Policy administration should be as simple as defining it in plain text or in spreadsheets. Security software should enforce these policies automatically. Reports and dashboard should be built into these softwares which should report the compliance. In the enterprise business application market, several Business Process Management (BPM) companies have taken this policy management approach and have been successful with it. They call it business rules and several BPM vendors offer solutions catering to this approach (Evelson, 2008).
Once Bitten, Twice Shy?
To an IT security manager, the notion of authorizing “benign programs” exclusively is appealing. For example, policies such as the ones below should be the ones that IT security managers (in an ideal world) concern themselves with. Everything else is a matter of detail.
Example of Corporate Policies:
“Employees should not attach unauthorized external devices to corporate systems”
“Employees should not run personal MP3s and videos from corporate systems”
“Employees should not run unauthorized programs on corporate networks”

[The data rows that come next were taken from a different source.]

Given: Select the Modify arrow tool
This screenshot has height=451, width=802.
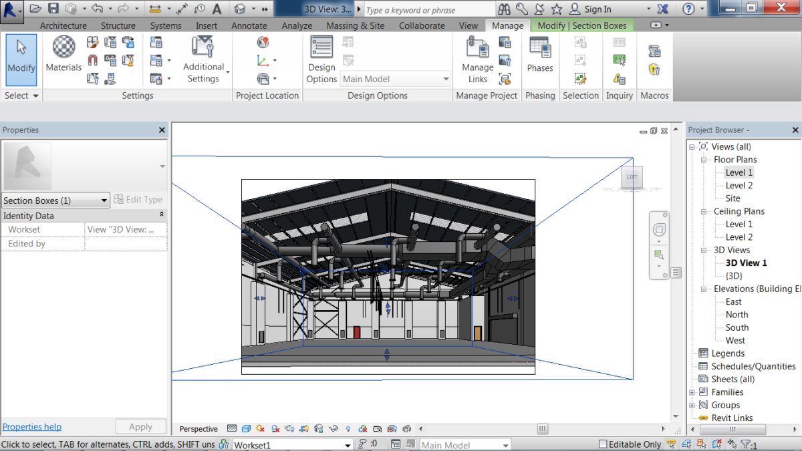Looking at the screenshot, I should point(21,59).
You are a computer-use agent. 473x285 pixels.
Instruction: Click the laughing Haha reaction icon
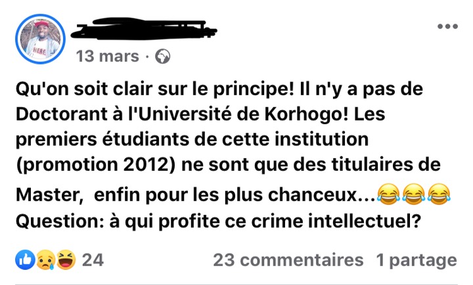[x=66, y=260]
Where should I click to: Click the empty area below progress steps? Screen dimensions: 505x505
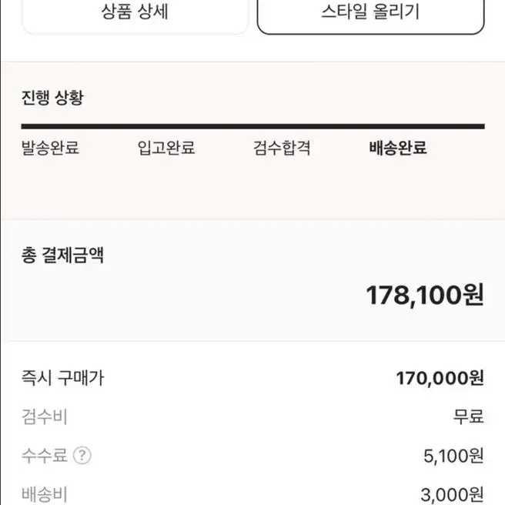[253, 189]
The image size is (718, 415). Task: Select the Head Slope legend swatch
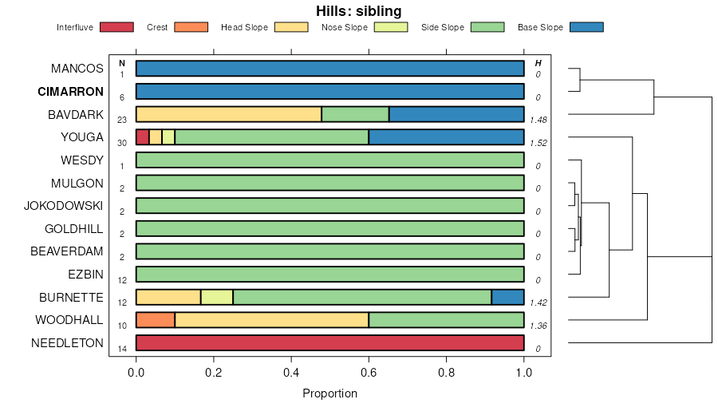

You might be wondering, if simple administration such as these are even possible? After all, most IT security managers spend the bulk of their effort exactly doing the opposite. Do such technologies exist today where IT security managers can free themselves from the mundane administration and prevention work and focus their energies instead on top-level policy and decision making on behalf of the company? In part four of this series, I have covered a list of softwares that do policy based administration and automation.
Granular Policy Management
One can extend this analogy all the way to team level and further to individual policies. The following diagram illustrates this notion.
Locking down or hardening the system refers to a configuration of the system such that it prevents unauthorized software from being installed on the desktop/laptop while not imposing such a restriction on legitimate software. There are a variety of reasons for locking down desktops - improving security and stability, reducing help desk noise, licensing loss, compliance and regulation are some of the chief reasons.
As I said earlier, IT security managers are concerned about giving admin rights to individual users within the organization. By denying individual users the admin rights, IT managers prevent a variety of unauthorized software installation and configuration changes on the desktop/laptop. However, the battle is only half won. Such a centralized co-ordination means loss of flexibility. Individual users are forced to raise trouble tickets to make minor modifications or to install legitimate software (that are actually whitelisted by the corporation), wait for the IT to install them. This translates into frustration for the user and productivity loss for the company.
An alternative solution is to provide software based "lock down". By combining lock down with granular policy management and whitelisting, corporates can bring the balance between flexibility and control. Thus, a locked down PC, for example allow an user to install a whitelisted software (note: this might require admin rights), while denying the installation of products in gray and/or black list.